* Begin DATA EXTRACT *

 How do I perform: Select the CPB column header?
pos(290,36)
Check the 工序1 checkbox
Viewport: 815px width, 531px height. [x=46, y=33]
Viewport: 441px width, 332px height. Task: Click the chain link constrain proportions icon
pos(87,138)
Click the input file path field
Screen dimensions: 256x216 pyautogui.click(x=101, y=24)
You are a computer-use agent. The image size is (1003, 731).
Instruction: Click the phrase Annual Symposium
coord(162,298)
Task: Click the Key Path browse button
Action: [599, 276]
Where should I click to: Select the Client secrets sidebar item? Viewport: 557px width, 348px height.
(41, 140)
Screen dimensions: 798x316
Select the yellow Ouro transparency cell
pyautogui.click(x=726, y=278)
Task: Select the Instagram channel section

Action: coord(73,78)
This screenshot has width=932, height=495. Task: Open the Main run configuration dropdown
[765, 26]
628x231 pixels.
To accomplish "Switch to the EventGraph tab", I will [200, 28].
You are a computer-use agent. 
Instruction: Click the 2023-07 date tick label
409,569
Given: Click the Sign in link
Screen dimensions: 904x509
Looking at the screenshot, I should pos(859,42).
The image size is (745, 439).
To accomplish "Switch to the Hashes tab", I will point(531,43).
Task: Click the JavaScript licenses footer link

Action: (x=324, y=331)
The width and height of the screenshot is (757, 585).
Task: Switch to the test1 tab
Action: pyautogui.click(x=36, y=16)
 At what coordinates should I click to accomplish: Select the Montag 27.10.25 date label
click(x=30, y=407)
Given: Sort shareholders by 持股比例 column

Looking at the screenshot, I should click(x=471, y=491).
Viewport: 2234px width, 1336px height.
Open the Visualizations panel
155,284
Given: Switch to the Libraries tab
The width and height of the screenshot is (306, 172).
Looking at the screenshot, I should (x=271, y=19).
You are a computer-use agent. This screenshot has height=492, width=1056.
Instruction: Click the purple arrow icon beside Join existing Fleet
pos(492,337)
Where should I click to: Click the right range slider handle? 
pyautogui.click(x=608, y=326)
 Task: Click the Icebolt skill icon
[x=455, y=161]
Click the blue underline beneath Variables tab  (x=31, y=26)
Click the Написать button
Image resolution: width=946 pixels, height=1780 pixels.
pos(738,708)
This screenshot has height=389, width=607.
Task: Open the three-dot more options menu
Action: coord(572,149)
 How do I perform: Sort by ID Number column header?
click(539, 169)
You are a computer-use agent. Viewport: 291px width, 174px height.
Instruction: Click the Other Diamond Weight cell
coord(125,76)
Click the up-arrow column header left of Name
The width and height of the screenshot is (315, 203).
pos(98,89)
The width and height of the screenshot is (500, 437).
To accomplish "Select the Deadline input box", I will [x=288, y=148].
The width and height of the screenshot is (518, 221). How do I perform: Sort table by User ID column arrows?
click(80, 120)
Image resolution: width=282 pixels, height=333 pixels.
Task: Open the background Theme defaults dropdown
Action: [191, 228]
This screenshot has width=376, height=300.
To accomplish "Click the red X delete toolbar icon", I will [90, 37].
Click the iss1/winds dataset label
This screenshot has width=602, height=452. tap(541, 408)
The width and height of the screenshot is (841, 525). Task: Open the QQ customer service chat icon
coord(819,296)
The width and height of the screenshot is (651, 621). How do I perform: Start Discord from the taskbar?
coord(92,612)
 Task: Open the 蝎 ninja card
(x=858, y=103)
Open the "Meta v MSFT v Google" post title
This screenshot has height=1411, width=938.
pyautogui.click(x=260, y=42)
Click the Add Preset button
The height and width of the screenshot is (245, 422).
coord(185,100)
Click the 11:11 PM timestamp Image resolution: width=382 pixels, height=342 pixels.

* End DATA EXTRACT *

Please copy out all the items above again, keeping every line exactly as it appears.

> **ANSWER TO THE EXERCISE**
 How do I perform: Select the CPB column header?
pos(290,36)
Check the 工序1 checkbox
Viewport: 815px width, 531px height. [x=46, y=33]
Viewport: 441px width, 332px height. Task: Click the chain link constrain proportions icon
pos(87,138)
Click the input file path field
Screen dimensions: 256x216 pyautogui.click(x=101, y=24)
You are a computer-use agent. The image size is (1003, 731).
Instruction: Click the phrase Annual Symposium
coord(162,298)
Task: Click the Key Path browse button
Action: [599, 276]
Where should I click to: Select the Client secrets sidebar item? Viewport: 557px width, 348px height.
(41, 140)
Screen dimensions: 798x316
Select the yellow Ouro transparency cell
pyautogui.click(x=726, y=278)
Task: Select the Instagram channel section

Action: coord(73,78)
This screenshot has width=932, height=495. Task: Open the Main run configuration dropdown
[765, 26]
628x231 pixels.
To accomplish "Switch to the EventGraph tab", I will [200, 28].
You are a computer-use agent. 
Instruction: Click the 2023-07 date tick label
409,569
Given: Click the Sign in link
Screen dimensions: 904x509
Looking at the screenshot, I should pos(859,42).
The image size is (745, 439).
To accomplish "Switch to the Hashes tab", I will point(531,43).
Task: Click the JavaScript licenses footer link

Action: (x=324, y=331)
The width and height of the screenshot is (757, 585).
Task: Switch to the test1 tab
Action: pyautogui.click(x=36, y=16)
 At what coordinates should I click to accomplish: Select the Montag 27.10.25 date label
click(x=30, y=407)
Given: Sort shareholders by 持股比例 column

Looking at the screenshot, I should click(x=471, y=491).
Viewport: 2234px width, 1336px height.
Open the Visualizations panel
155,284
Given: Switch to the Libraries tab
The width and height of the screenshot is (306, 172).
Looking at the screenshot, I should (x=271, y=19).
You are a computer-use agent. This screenshot has height=492, width=1056.
Instruction: Click the purple arrow icon beside Join existing Fleet
pos(492,337)
Where should I click to: Click the right range slider handle? 
pyautogui.click(x=608, y=326)
 Task: Click the Icebolt skill icon
[x=455, y=161]
Click the blue underline beneath Variables tab  (x=31, y=26)
Click the Написать button
Image resolution: width=946 pixels, height=1780 pixels.
pos(738,708)
This screenshot has height=389, width=607.
Task: Open the three-dot more options menu
Action: coord(572,149)
 How do I perform: Sort by ID Number column header?
click(539, 169)
You are a computer-use agent. Viewport: 291px width, 174px height.
Instruction: Click the Other Diamond Weight cell
coord(125,76)
Click the up-arrow column header left of Name
The width and height of the screenshot is (315, 203).
pos(98,89)
The width and height of the screenshot is (500, 437).
To accomplish "Select the Deadline input box", I will [x=288, y=148].
The width and height of the screenshot is (518, 221). How do I perform: Sort table by User ID column arrows?
click(80, 120)
Image resolution: width=282 pixels, height=333 pixels.
Task: Open the background Theme defaults dropdown
Action: [191, 228]
This screenshot has width=376, height=300.
To accomplish "Click the red X delete toolbar icon", I will [90, 37].
Click the iss1/winds dataset label
This screenshot has width=602, height=452. tap(541, 408)
The width and height of the screenshot is (841, 525). Task: Open the QQ customer service chat icon
coord(819,296)
The width and height of the screenshot is (651, 621). How do I perform: Start Discord from the taskbar?
coord(92,612)
 Task: Open the 蝎 ninja card
(x=858, y=103)
Open the "Meta v MSFT v Google" post title
This screenshot has height=1411, width=938.
pyautogui.click(x=260, y=42)
Click the Add Preset button
The height and width of the screenshot is (245, 422).
coord(185,100)
Click the 11:11 PM timestamp Image resolution: width=382 pixels, height=342 pixels.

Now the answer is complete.